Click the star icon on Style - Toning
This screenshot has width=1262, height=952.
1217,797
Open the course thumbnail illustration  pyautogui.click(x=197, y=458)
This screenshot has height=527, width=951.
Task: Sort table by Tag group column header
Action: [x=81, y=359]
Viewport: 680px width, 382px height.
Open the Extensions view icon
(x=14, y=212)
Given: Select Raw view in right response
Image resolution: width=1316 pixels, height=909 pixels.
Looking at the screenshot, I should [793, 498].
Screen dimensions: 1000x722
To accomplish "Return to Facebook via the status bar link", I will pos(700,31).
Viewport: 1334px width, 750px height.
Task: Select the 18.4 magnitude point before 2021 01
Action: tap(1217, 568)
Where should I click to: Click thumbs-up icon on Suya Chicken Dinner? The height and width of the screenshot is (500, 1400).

Problem to solve => Find every line in the listing above that contains the word "width", and copy each of those lines.

Answer =>
This screenshot has width=1262, height=952.
This screenshot has height=527, width=951.
Viewport: 680px width, 382px height.
Image resolution: width=1316 pixels, height=909 pixels.
Viewport: 1334px width, 750px height.
Where should I click to: Click thumbs-up icon on Suya Chicken Dinner? The height and width of the screenshot is (500, 1400).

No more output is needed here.